Exercise: From the line with "Task: Click the Airport" to the line with "Task: Expand the Help dropdown menu", retype every line exactly, including those two, and leave out the rest of the data below.

○ ○ ○

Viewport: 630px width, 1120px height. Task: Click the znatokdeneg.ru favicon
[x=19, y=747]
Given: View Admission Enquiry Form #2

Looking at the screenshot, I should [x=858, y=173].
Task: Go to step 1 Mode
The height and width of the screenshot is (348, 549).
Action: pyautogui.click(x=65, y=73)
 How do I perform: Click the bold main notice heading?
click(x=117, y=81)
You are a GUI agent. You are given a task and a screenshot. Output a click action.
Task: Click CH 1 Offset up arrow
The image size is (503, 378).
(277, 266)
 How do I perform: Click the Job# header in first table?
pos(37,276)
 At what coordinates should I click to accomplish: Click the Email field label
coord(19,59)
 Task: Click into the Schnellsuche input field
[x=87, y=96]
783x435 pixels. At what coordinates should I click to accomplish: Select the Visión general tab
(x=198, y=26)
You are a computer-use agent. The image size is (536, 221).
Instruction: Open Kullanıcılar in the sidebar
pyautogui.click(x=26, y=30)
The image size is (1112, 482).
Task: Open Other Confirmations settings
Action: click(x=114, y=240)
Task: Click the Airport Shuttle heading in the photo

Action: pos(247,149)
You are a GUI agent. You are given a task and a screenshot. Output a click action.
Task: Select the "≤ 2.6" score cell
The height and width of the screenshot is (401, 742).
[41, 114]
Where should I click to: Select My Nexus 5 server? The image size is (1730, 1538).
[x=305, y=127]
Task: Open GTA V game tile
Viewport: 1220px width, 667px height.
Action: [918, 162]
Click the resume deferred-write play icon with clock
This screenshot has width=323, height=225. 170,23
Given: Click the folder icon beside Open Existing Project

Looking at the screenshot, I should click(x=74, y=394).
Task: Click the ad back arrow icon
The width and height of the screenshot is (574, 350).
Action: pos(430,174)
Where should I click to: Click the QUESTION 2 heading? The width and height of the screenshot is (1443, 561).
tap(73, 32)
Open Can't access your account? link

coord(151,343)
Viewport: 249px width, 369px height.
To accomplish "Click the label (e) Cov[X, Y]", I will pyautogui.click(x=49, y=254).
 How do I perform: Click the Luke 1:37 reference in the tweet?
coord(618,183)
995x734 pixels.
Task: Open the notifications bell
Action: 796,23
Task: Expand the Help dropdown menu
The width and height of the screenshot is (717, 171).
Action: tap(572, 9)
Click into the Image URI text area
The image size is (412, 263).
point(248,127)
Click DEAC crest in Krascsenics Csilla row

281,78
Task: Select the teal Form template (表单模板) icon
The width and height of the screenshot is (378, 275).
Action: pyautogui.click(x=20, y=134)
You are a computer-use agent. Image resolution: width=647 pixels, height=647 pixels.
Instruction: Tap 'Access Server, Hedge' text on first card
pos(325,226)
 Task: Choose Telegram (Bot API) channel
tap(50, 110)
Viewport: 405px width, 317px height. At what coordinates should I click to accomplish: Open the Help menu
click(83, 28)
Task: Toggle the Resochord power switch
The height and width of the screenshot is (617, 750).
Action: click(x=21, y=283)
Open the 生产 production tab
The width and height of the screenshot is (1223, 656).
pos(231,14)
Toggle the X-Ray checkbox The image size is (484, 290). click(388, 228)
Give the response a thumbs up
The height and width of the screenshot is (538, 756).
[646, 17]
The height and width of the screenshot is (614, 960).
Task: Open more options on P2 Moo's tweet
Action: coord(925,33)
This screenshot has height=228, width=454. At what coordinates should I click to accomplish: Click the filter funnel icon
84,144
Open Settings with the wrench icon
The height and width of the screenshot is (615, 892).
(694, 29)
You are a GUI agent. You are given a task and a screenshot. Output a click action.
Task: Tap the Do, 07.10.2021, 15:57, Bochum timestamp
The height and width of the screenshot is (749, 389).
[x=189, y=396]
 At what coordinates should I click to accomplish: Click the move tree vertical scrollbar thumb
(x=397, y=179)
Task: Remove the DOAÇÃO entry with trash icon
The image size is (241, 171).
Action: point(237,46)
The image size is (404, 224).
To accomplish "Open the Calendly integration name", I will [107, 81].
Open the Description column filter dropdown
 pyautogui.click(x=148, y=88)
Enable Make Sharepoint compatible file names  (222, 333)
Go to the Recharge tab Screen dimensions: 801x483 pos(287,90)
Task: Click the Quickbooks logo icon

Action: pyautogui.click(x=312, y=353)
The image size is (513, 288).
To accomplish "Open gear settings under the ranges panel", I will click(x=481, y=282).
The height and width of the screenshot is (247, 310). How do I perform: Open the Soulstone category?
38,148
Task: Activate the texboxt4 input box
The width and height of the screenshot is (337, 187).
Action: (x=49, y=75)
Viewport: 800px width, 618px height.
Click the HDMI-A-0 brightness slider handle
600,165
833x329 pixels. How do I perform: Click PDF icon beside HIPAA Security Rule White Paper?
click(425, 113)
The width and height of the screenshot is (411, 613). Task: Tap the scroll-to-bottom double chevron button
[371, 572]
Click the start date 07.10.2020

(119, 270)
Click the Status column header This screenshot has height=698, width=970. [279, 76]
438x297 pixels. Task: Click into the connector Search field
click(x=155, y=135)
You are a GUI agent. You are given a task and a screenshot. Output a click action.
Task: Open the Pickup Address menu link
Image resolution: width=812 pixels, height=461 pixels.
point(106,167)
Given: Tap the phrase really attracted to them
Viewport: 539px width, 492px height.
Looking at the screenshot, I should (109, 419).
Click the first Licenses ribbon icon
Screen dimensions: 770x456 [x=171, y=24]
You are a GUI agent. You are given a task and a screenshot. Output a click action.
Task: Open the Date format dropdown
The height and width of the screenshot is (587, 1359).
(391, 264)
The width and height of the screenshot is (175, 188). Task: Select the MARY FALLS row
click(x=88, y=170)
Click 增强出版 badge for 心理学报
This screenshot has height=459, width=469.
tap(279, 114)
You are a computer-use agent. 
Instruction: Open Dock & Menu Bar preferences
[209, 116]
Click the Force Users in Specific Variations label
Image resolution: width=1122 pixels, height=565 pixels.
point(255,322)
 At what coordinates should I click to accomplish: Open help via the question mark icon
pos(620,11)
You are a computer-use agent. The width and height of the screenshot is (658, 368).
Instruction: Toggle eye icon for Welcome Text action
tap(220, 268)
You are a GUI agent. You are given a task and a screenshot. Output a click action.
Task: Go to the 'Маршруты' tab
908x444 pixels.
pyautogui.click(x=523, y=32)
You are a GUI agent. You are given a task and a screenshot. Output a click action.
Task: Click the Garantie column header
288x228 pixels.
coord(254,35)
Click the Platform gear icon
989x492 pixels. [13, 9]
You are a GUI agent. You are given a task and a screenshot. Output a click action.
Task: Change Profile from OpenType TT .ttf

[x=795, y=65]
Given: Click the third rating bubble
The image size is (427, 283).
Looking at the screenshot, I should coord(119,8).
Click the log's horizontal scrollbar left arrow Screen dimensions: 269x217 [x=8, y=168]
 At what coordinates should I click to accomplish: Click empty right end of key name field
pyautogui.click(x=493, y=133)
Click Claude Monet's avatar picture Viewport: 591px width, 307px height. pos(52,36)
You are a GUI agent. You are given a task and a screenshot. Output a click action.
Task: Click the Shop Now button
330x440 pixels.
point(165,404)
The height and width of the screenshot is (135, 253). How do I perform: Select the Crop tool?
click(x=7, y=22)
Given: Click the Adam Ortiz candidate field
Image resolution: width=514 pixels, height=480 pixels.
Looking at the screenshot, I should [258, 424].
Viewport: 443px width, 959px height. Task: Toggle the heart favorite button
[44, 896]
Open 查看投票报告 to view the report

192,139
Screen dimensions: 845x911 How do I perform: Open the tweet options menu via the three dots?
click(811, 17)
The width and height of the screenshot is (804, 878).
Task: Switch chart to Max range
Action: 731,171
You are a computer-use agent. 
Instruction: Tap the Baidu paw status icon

○ ○ ○

Task output:
Task: Click the Airport Shuttle heading in the photo

Action: pos(247,149)
You are a GUI agent. You are given a task and a screenshot. Output a click action.
Task: Select the "≤ 2.6" score cell
The height and width of the screenshot is (401, 742).
[41, 114]
Where should I click to: Select My Nexus 5 server? The image size is (1730, 1538).
[x=305, y=127]
Task: Open GTA V game tile
Viewport: 1220px width, 667px height.
Action: [918, 162]
Click the resume deferred-write play icon with clock
This screenshot has width=323, height=225. 170,23
Given: Click the folder icon beside Open Existing Project

Looking at the screenshot, I should click(x=74, y=394).
Task: Click the ad back arrow icon
The width and height of the screenshot is (574, 350).
Action: pos(430,174)
Where should I click to: Click the QUESTION 2 heading? The width and height of the screenshot is (1443, 561).
tap(73, 32)
Open Can't access your account? link

coord(151,343)
Viewport: 249px width, 369px height.
To accomplish "Click the label (e) Cov[X, Y]", I will pyautogui.click(x=49, y=254).
 How do I perform: Click the Luke 1:37 reference in the tweet?
coord(618,183)
995x734 pixels.
Task: Open the notifications bell
Action: 796,23
Task: Expand the Help dropdown menu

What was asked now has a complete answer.